- _Records for the task_
::::

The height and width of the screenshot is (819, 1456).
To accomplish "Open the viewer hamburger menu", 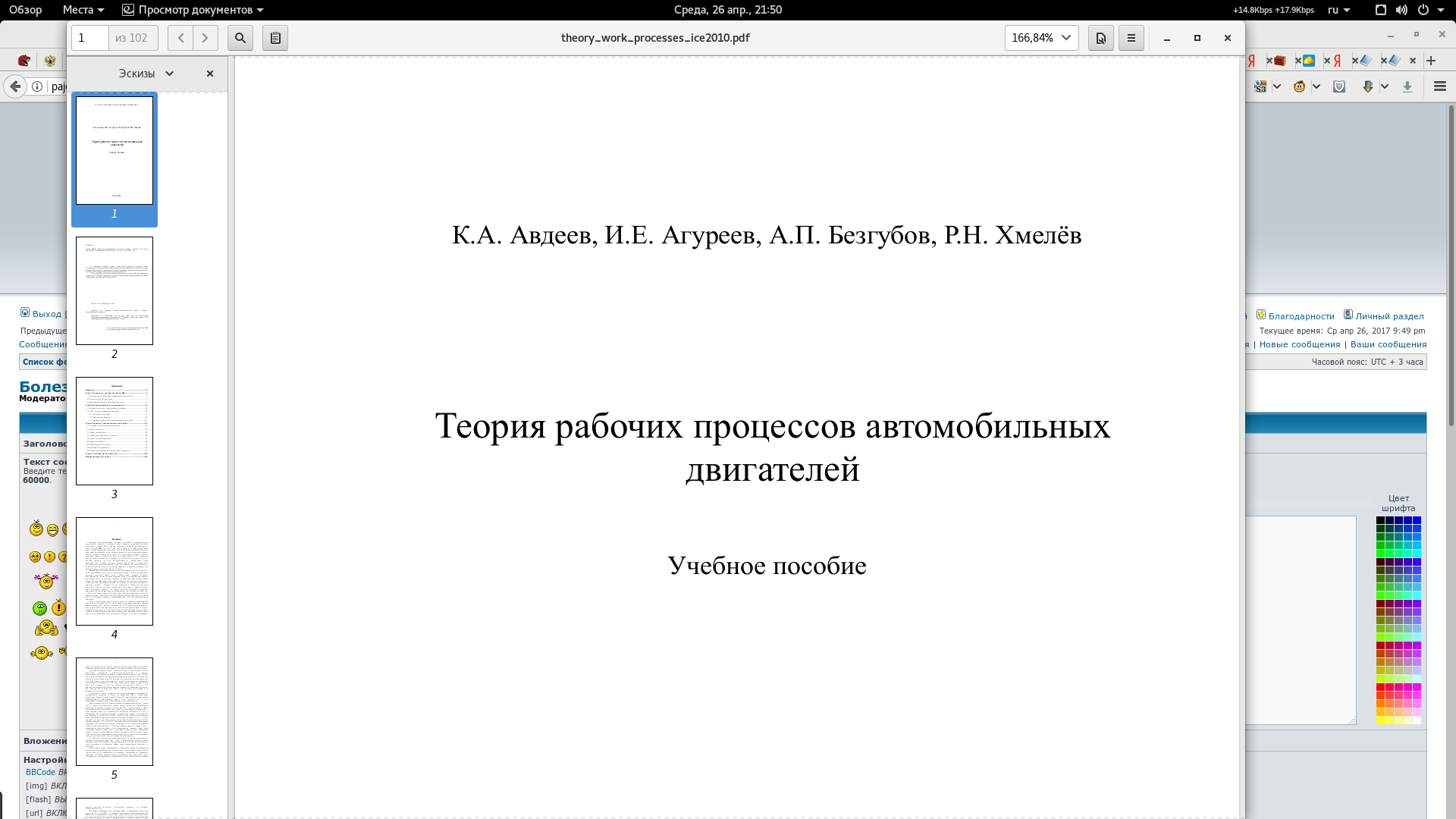I will [1131, 38].
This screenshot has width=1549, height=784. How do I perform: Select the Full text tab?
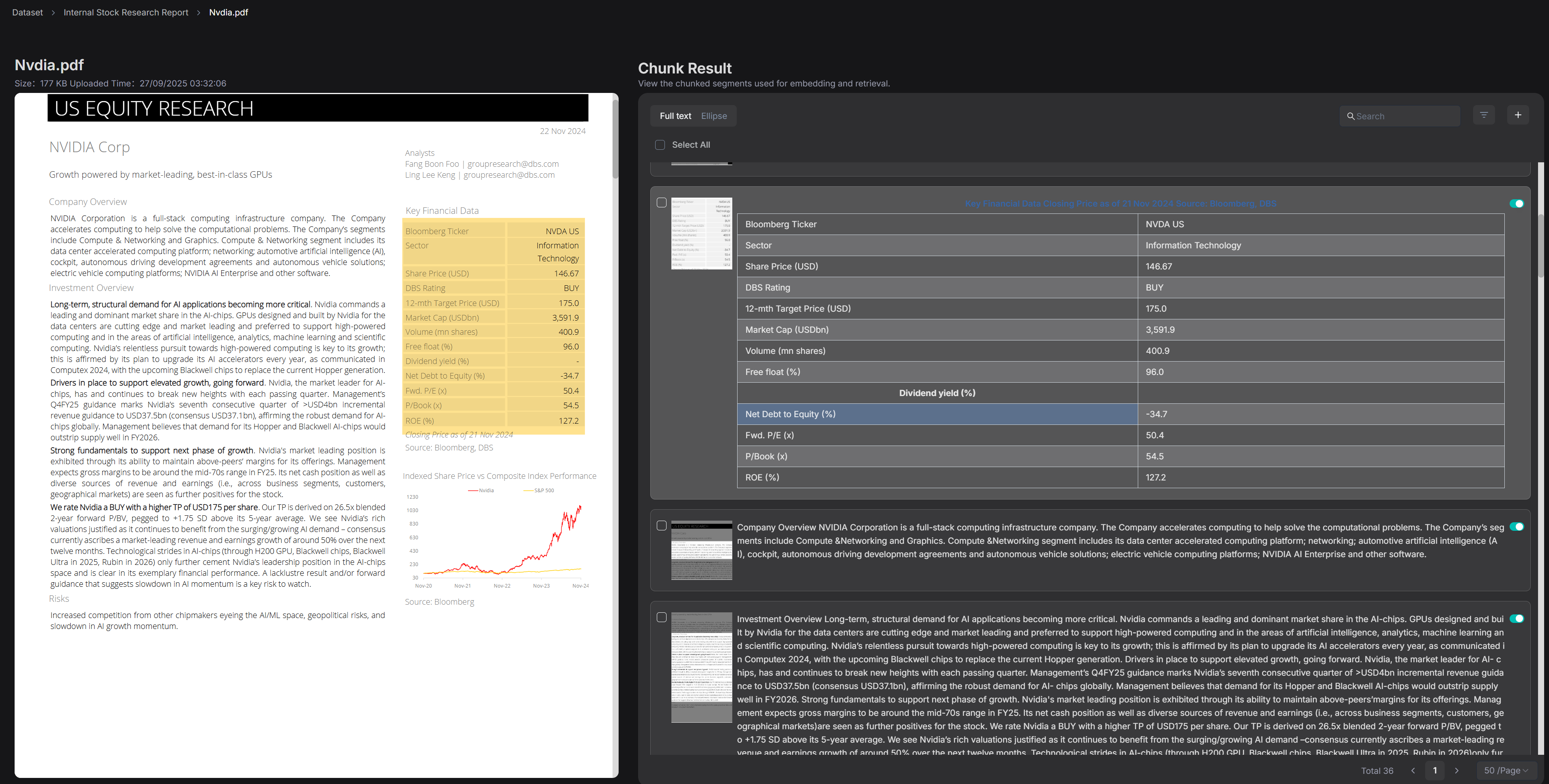pos(675,116)
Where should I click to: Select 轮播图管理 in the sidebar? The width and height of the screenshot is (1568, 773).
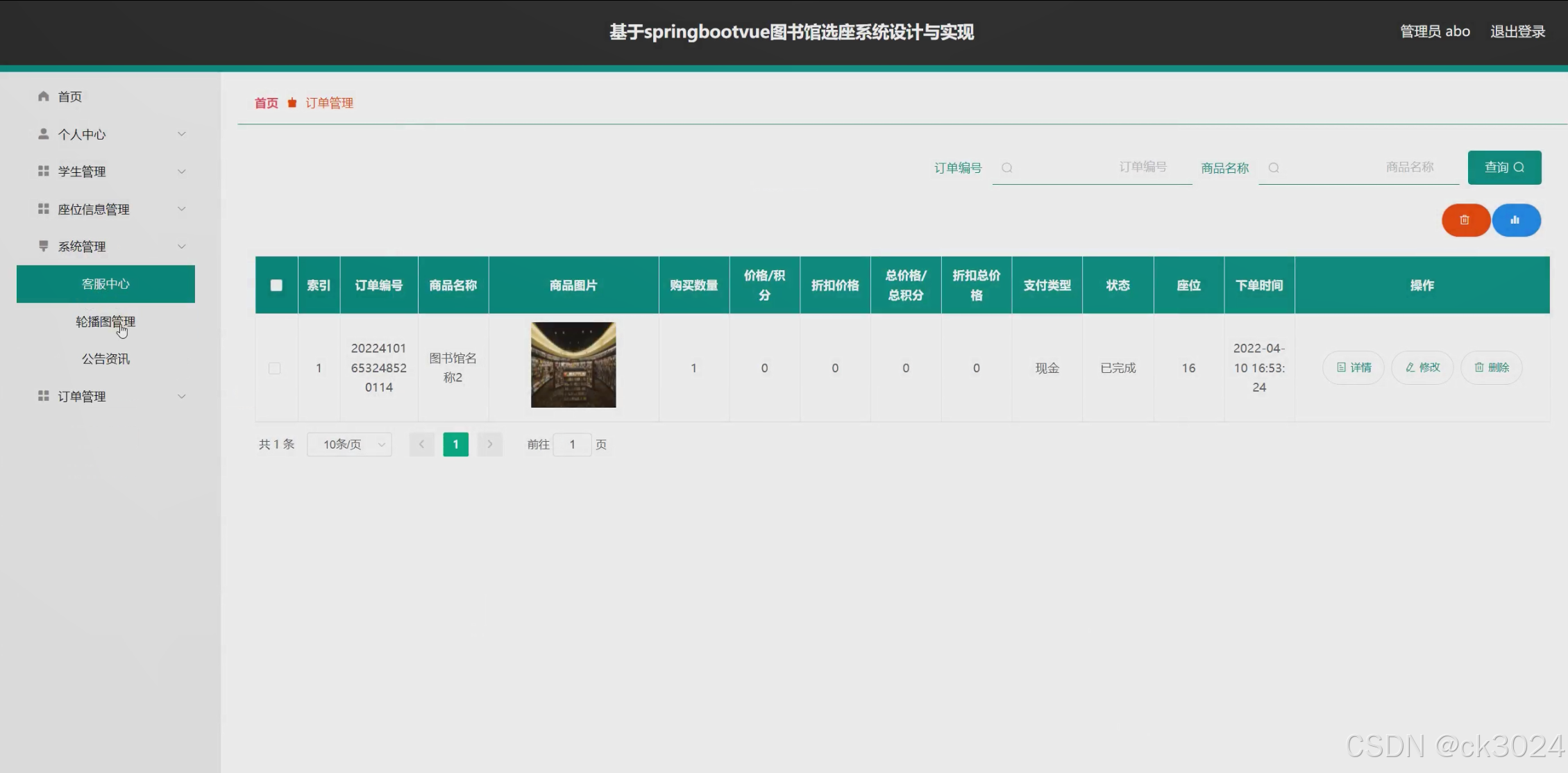pyautogui.click(x=106, y=322)
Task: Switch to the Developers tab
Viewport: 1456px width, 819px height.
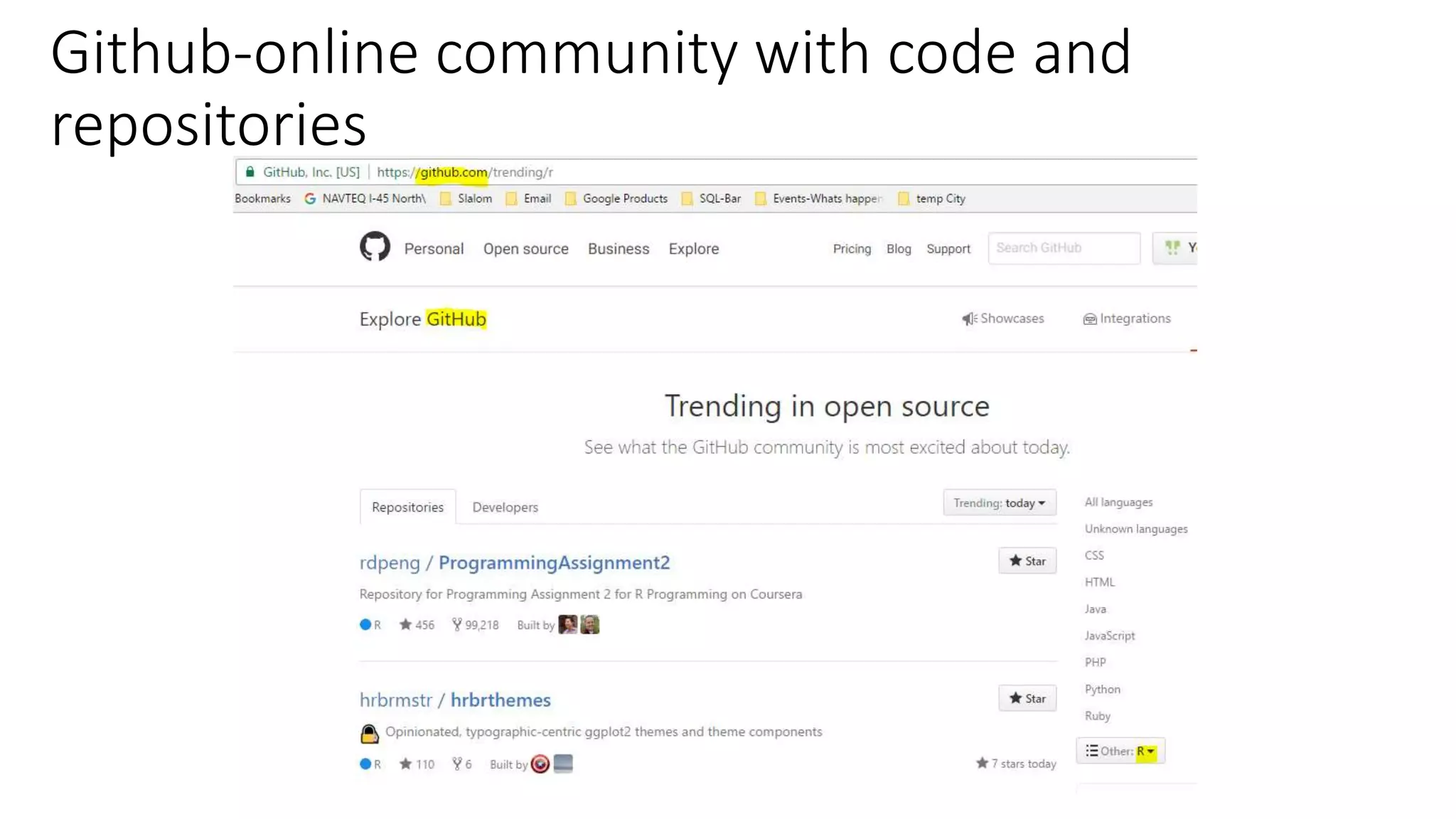Action: 505,507
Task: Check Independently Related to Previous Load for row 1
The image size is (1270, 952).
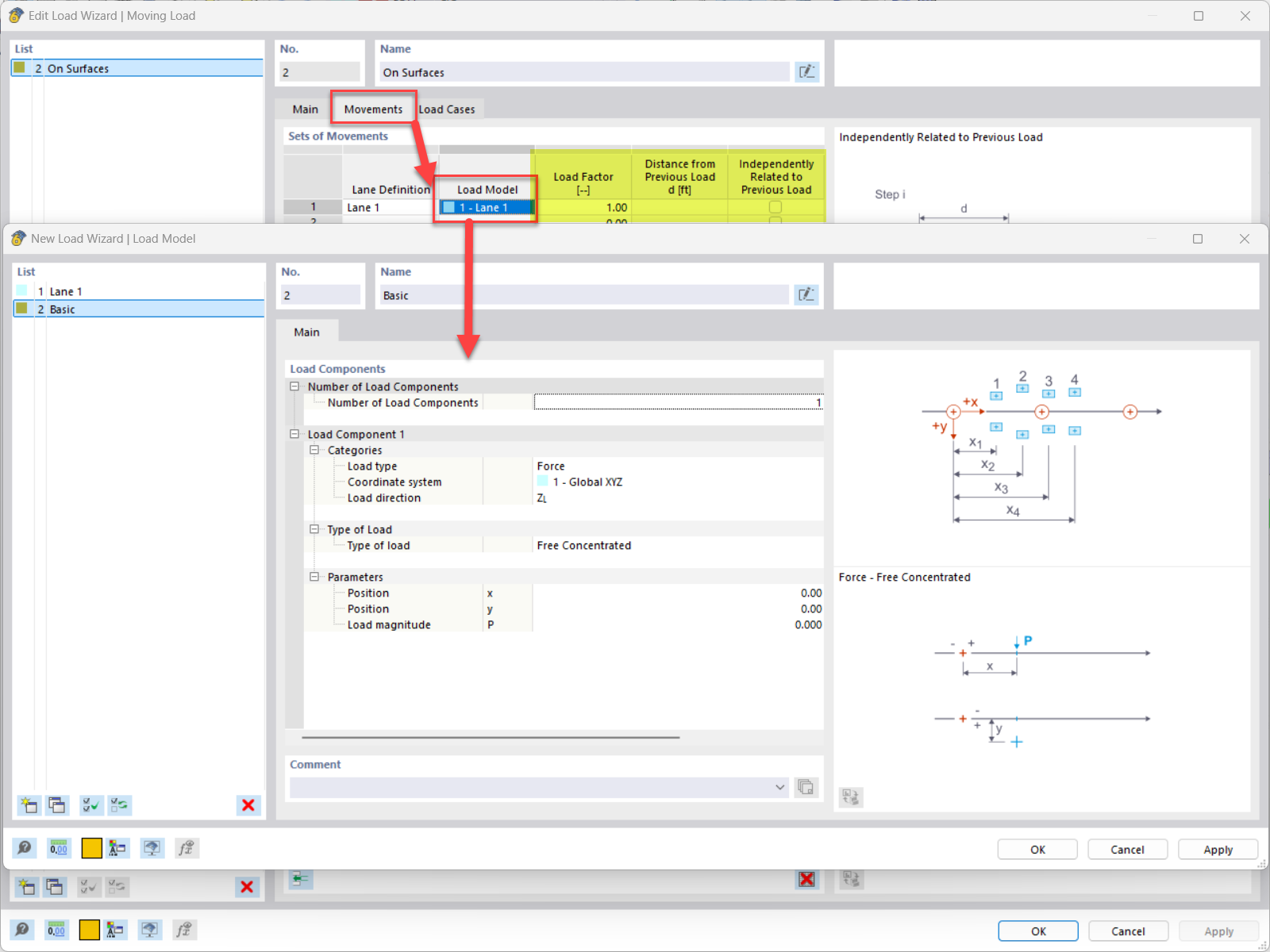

::::

- _Exercise_
Reproduce exactly, and only, the lines from the one containing "Where should I" through the last line of the records above, both included, leaving out any pictures.

- _Answer space_
Where should I click to: Select 轮播图管理 in the sidebar? The width and height of the screenshot is (1568, 773).
pyautogui.click(x=106, y=322)
Task: Switch to the Developers tab
Viewport: 1456px width, 819px height.
Action: 505,507
Task: Check Independently Related to Previous Load for row 1
The image size is (1270, 952).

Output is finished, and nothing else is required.